> [EXTRACT PROVIDED]
Today we’ll be taking a closer look at the recently introduced Gainward GTX 970 4GB with the company’s trademark Phantom cooler.

The GTX 970 Phantom is a factory overclocked card with bumped up GPU frequencies, yet thanks to the Phantom cooler it is supposed to be cooler and quieter than the reference card. Actually Gainward is offering two 970-series cards. The second one works at reference clocks and comes with a custom blower cooler. This model is priced at about €300, while the Phantom version costs some €30 to €50 more. Both cards are widely available.

The Geforce GTX 970 is the “second best” graphics card based on the Maxwell GPU architecture. The Geforce GTX 980 is the current flagship, leading the charge for the GTX 900 series. Both cards are based on the 28nm GM204 GPU. The GTX 980 comes with 2048 CUDA cores, while the GTX 970 has 1664 CUDA cores enabled. Three out of sixteen streaming multiprocessors, which each hold 128 CUDA cores, are disabled on the GTX 970.

> [RECORDS PROVIDED]
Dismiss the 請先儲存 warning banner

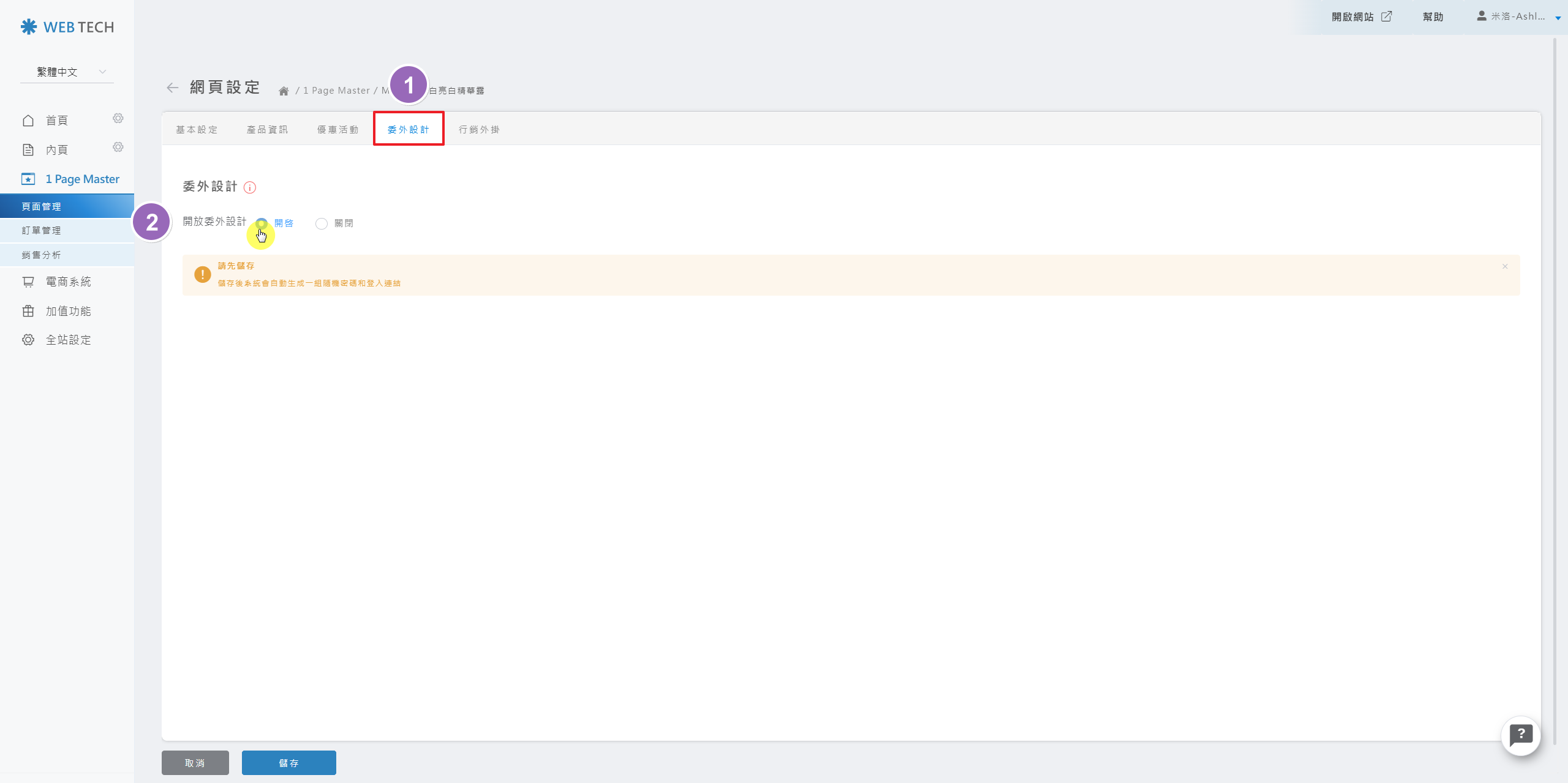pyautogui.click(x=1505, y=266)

--

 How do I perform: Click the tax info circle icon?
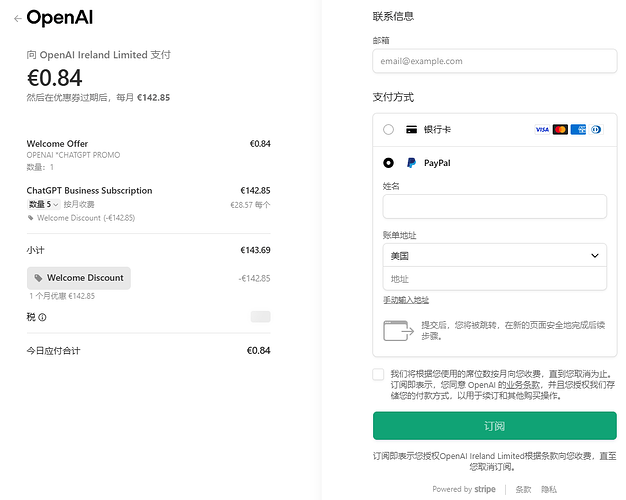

> [WRITTEN EXERCISE 1]
Answer these questions from the graphics card review:
(a) About how much does Gainward's reference-clocked GTX 970 model cost?
(b) How many CUDA cores does the GTX 970 have enabled?
(c) Which GPU are the GTX 970 and GTX 980 both based on?
> [WRITTEN EXERCISE 2]
Write a few more sentences of the graphics card review, carrying on after its last sentence.
The entries have no role here.

> [WRITTEN ANSWER 1]
(a) About €300.
(b) 1664.
(c) The 28nm GM204 GPU.</t1>

> [WRITTEN ANSWER 2]
You can think about the GTX 970 and GTX 980 as replacements for the outgoing Kepler-based GTX 780 and GTX 780Ti.

The GTX 970 Phantom works at a base clock of 1152MHz, while the reference GPU base clock is 1050MHz. Nvidia's GPU Boost 2.0 takes the average GPU clock to 1178MHz for the reference GPU and to 1304MHz for the Phantom card.

In addition to the relatively impressive GPU clock, the Phantom also looks good. It uses a massive triple-slot cooler and looks like it means business, but then again a triple-slot cooler isn’t a great choice for all users.

Despite the comparatively low TDP, a good cooler is still very important on Maxwell cards. All current high-end graphics cards use dynamic overclocking algorithms that take the temperature into account and in order to maximize its performance the card must be well cooled.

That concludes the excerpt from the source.